Jonathan Dobres

algorithmic art: random circle packing

The algorithm above is a variant of one that currently runs on my front page. The heart of it is a circle packing algorithm, which you can find at my GitHub. All the code is there, so I won’t bother to explain every line of it here. There are, however, a few interesting bits I’d like to highlight.

Circle Packing

Circle packing is a well-established topic in mathematics. The central question is: how best can you cram non-overlapping circles into some available space? There are lots of variations on the idea, and lots of ways to implement solutions. My version works by proposing random locations for circles of smaller and smaller sizes, keeping only the circles that do not overlap with any circles already on the canvas. In pseudo-code, the simplest method looks like this:

let existing_circles = [ ]
let radius = 100

while (radius >= 0.5) {
  trying 1000 times {
	let new_circle = circle(random_x, random_y, radius)
	if (new_circle does not overlap existing_circles) {
	  add new_circle to existing_circles
	  restart trying
	}
  }

  // If we made it through all 1,000 tries without placing a circle, shrink the radius by 1%.
  // The program stops if the radius drops below 0.5 pixels.
  radius = radius * 0.99
}

The above is pseudo-code, and it hides a lot of complexity. In particular, line 7—new_circle does not overlap existing_circles—glosses over the most interesting part of the algorithm. What, exactly, is the most efficient way of checking to see if a new circle does not overlap any of the ones that have already been placed?

→ **INFORMATION PROVIDED**
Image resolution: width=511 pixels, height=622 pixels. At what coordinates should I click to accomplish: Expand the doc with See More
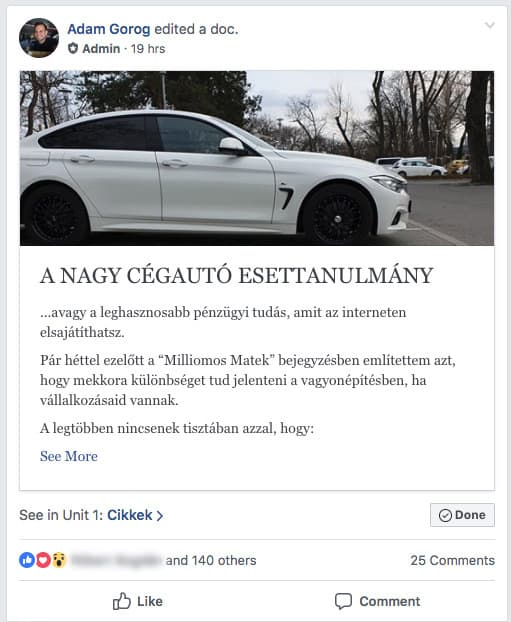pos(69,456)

---

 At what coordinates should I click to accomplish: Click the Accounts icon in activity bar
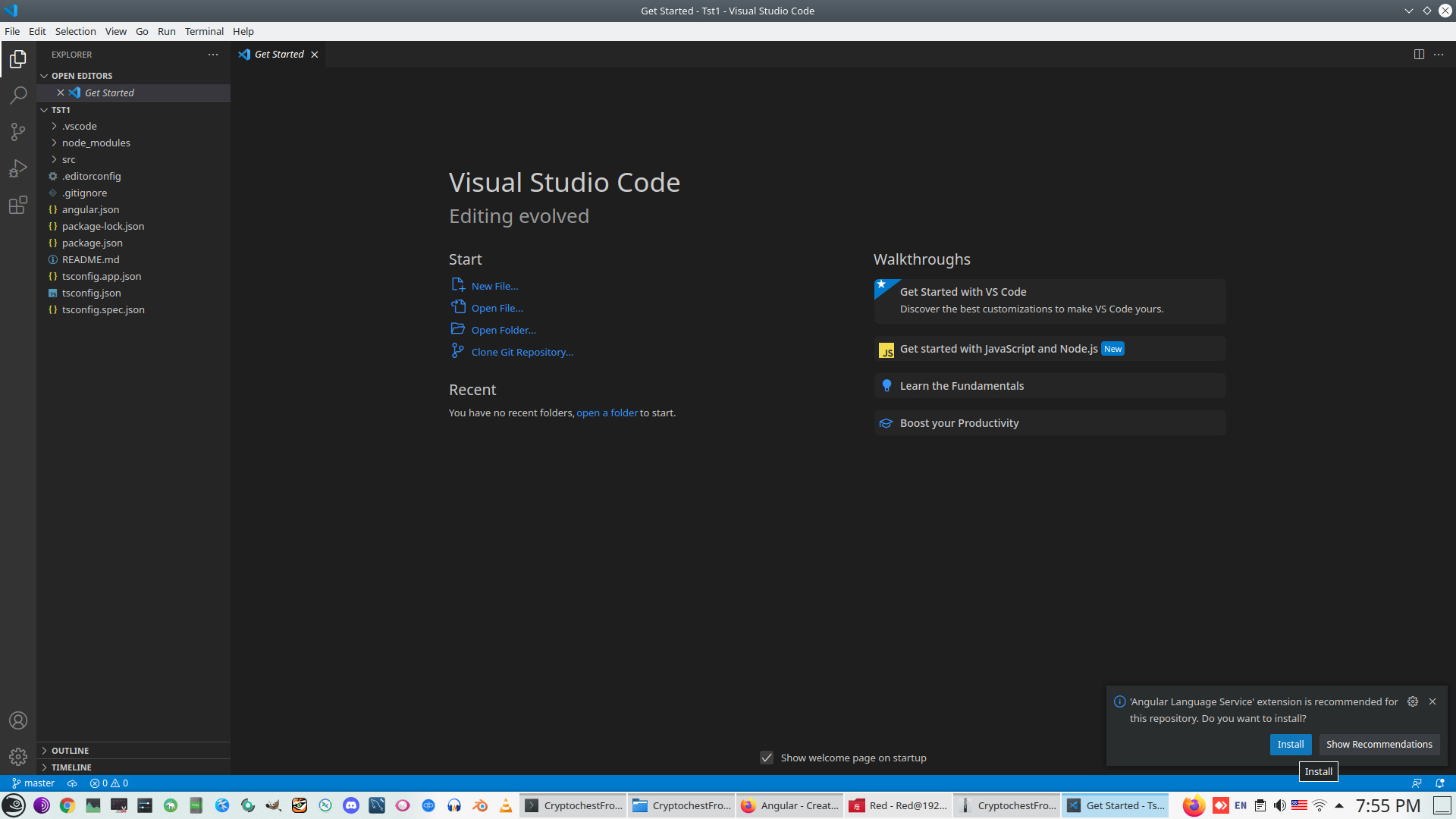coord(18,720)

→ **EXERCISE TASKS**
[1] Rewrite the paragraph of the circle packing post that begins "Circle packing is a well-established topic" as a short bulleted list, keeping its main facts.
[2] According to the circle packing post, by how much is the radius reduced when all 1,000 tries fail to place a circle?
[3] Continue the circle packing post from its final sentence.

→ **ANSWERS GIVEN**
[1]
- Circle packing is a well-established topic in mathematics.
- Its central question is how best to cram non-overlapping circles into some available space.
- There are many variations on the idea and many ways to implement solutions.
- This version proposes random locations for circles of smaller and smaller sizes, keeping only those that do not overlap any circles already on the canvas.

[2] The radius shrinks by 1%.

[3]
Notice that existing_circles is just a list, and it stores circles in the order in which they were created. Every time a new circle is proposed, its position is compared to the first circle in the list, then the next, and so on, up until a comparison fails or the list ends. On the one hand, the list structure has an implicit optimization: larger circles were created first and will be checked first, so areas on the canvas with the highest potential for overlap get checked early. On the other hand, if our maximum circle size is smaller, this advantage disappears. And in either case, successfully placing a new circle means that every existing circle needs to be checked, every time. The more circles we’ve placed, the more will need to be checked. This is like looking up the definition of the word packing by opening up the dictionary to the first entry and dutifully reading every word from aardvark to pace.

For the purposes of my website, that’s not acceptable—I need something that fills the canvas pretty quickly.1 What we really need is a data structure that organizes circles by their position, at least vaguely. That would make it easy to restrict our comparison only to circles that are near to the proposed new circle. Enter quadtrees.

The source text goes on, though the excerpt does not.